Start of Data lines

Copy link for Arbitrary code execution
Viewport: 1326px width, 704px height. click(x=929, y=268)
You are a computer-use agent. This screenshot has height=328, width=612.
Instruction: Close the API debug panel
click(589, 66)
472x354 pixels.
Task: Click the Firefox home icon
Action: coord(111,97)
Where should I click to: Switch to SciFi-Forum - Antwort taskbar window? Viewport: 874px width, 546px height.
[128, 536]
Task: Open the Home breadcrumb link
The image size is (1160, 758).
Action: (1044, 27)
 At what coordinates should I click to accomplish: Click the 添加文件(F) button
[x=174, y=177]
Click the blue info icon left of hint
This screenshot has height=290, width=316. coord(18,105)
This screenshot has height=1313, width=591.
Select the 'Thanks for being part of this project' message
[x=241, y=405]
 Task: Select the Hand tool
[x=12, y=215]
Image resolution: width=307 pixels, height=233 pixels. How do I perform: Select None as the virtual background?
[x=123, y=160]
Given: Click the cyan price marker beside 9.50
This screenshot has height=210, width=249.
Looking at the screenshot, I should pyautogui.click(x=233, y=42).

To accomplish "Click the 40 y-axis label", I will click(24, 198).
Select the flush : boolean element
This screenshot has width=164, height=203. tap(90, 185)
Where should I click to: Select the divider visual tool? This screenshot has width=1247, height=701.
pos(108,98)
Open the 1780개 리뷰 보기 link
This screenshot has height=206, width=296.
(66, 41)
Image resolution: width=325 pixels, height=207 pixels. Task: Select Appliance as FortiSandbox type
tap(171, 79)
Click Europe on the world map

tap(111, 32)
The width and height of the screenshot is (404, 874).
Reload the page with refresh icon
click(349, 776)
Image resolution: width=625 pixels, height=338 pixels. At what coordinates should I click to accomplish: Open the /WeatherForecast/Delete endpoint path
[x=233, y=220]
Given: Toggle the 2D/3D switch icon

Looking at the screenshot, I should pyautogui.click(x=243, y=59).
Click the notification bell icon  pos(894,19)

End of Data lines

▶ _Exercise goal_:
Rewrite all of the lines above, changing "world map" to "globe" and keeping everything else the same.

▶ _Expected answer_:
Copy link for Arbitrary code execution
Viewport: 1326px width, 704px height. click(x=929, y=268)
You are a computer-use agent. This screenshot has height=328, width=612.
Instruction: Close the API debug panel
click(589, 66)
472x354 pixels.
Task: Click the Firefox home icon
Action: coord(111,97)
Where should I click to: Switch to SciFi-Forum - Antwort taskbar window? Viewport: 874px width, 546px height.
[128, 536]
Task: Open the Home breadcrumb link
The image size is (1160, 758).
Action: (1044, 27)
 At what coordinates should I click to accomplish: Click the 添加文件(F) button
[x=174, y=177]
Click the blue info icon left of hint
This screenshot has height=290, width=316. coord(18,105)
This screenshot has height=1313, width=591.
Select the 'Thanks for being part of this project' message
[x=241, y=405]
 Task: Select the Hand tool
[x=12, y=215]
Image resolution: width=307 pixels, height=233 pixels. How do I perform: Select None as the virtual background?
[x=123, y=160]
Given: Click the cyan price marker beside 9.50
This screenshot has height=210, width=249.
Looking at the screenshot, I should pyautogui.click(x=233, y=42).

To accomplish "Click the 40 y-axis label", I will click(24, 198).
Select the flush : boolean element
This screenshot has width=164, height=203. tap(90, 185)
Where should I click to: Select the divider visual tool? This screenshot has width=1247, height=701.
pos(108,98)
Open the 1780개 리뷰 보기 link
This screenshot has height=206, width=296.
(66, 41)
Image resolution: width=325 pixels, height=207 pixels. Task: Select Appliance as FortiSandbox type
tap(171, 79)
Click Europe on the globe

tap(111, 32)
The width and height of the screenshot is (404, 874).
Reload the page with refresh icon
click(349, 776)
Image resolution: width=625 pixels, height=338 pixels. At what coordinates should I click to accomplish: Open the /WeatherForecast/Delete endpoint path
[x=233, y=220]
Given: Toggle the 2D/3D switch icon

Looking at the screenshot, I should pyautogui.click(x=243, y=59).
Click the notification bell icon  pos(894,19)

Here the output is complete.